Hört man Mozart, so denkt man unweigerlich an Wolfgang Amadeus, das Wunderkind, den Lebemann, den viel zu jung Verstorbenen. Nun war sein Vater, Johann Georg Leopold Mozart, keineswegs ein so bekannter Komponist, obwohl sein kompositorisches Schaffen mit Serenaden, Oratorien, Symphonien und zahlreichen liturgischen Werken (und erstaunlich wenig für „sein“ Instrument, die Violine) ein breites Spektrum umfasst, doch auch er hat - abgesehen von seinem berühmten Sohn - weitere deutliche Spuren in der Musikgeschichte hinterlassen.
1719 in Augsburg geboren, ermöglichte der Wohnort und der Beruf seines Vaters (er war Buchbinder) der Familie beständigen, engen Kontakt zu geistig und künstlerisch aufgeschlossenen Persönlichkeiten, was möglicherweise auch der Grund war, aus dem der junge Leopold das Gymnasium und das anschließende Lyzeum besuchte und dort neben einer umfassenden humanistischen Bildung auch Förderung im künstlerisch-musikalischen Bereich erfuhr. Diese Ausbildung gab ihm ihm die Möglichkeit eines weit mehr als standesgemäßen Bildungsaufstiegs und eines Studiums in Salzburg.
Seit frühester Kindheit hatte er außerdem musiziert, sei es als Sängerknabe, Organist oder Violinist. Als solcher würde er viele Jahre später in die Salzburger Hofkapelle aufgenommen werden, wo er nach und nach in der Hierarchie aufstieg und auch die Kapellknaben im Violinspiel unterrichtete. Spätestens dort könnte sich die Notwendigkeit eines veröffentlichten Lehrwerks für das Instrument bemerkbar gemacht haben, und in Wolfgang Amadés Geburtsjahr schließlich veröffentlichte er die erste Ausgabe. Diese hat er „nicht nur zum Nutzen der Schüler, und zum Behufe der Lehrmeister geschrieben“, sondern auch, um „all diejenigen zu bekehren, die durch ihre schlechte Unterweisung ihre Lehrlinge unglücklich machen; weil sie selbst solche Fehler an sich haben, die sie, wenn sie nur ihrer Eigenliebe auf eine kurze Zeit entsagen wollten, gar bald erkennen würden“ - ein sehr pädagogischer Gedanke, wie man ihn vielleicht zu dieser Zeit noch lange nicht erwartet.

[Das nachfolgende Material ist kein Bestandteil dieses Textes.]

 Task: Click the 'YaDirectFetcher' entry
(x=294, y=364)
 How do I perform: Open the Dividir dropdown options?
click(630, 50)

Das Lehrwerk als solches befand sich nach seiner Veröffentlichung in bester Gesellschaft: Die 1750er Jahre sahen in Europa eine Vielzahl von Unterrichtswerken in Druck erscheinen. In Deutschland waren mit Emanuel Bachs Versuch über die wahre Art das Clavier zu spielen und Johann Joachim Quantz' Versuch einer Anweisung die Flöte traversière zu spielen bereits bedeutende Werke für andere Instrumente erschienen, und es wunderte ihn „oft recht sehr“, wie er im Vorwort beschreibt, dass in all den Jahren für ein „bey den meisten Musiken fast unentbehrliches Instrument, als die Violin ist, keine Anweisung zum Vorscheine kommen wollte.“
Obwohl sie sich an Schüler wie Lehrmeister richtet, beginnt die Einleitung in seine Violinschule ganz am Anfang, mit einer umfassenden Beschreibung des Instrumentes, seiner Herkunft, seiner verschiedenen Erscheinungsformen, seines Aufbaus sowie einem Versuch einer kurzen Geschichte der Musik. Als erste Lektion muss sich der Schüler mit Notationssystemen, Taktmaß sowie den italienischen Satz- und Tempobezeichnungen auseinandersetzen, und es wird, vielleicht zum ersten Mal, deutlich, dass sich das Regelwerk tatsächlich an Nutzer wendet, die das Instrument bereits beherrschen – wenn vielleicht auch mit schlechten Angewohnheiten. Die sollen jedoch im folgenden Kapitel, Wie der Violinist die Geige halten, und den Bogen führen sollte, mithilfe von anschaulichen Illustrationen sogleich ausgetrieben werden. Das auch dieser Abschnitt bis heute Gültigkeit besitzt, zeit ein Kommentar über das Kippen des Bogens zur Seite, sodass die Musiker „mehr mit dem Holze als mit den Pferdehaaren geigen“ - ein Fehler, der sich hartnäckig über die Jahrhunderte gehalten zu haben scheint.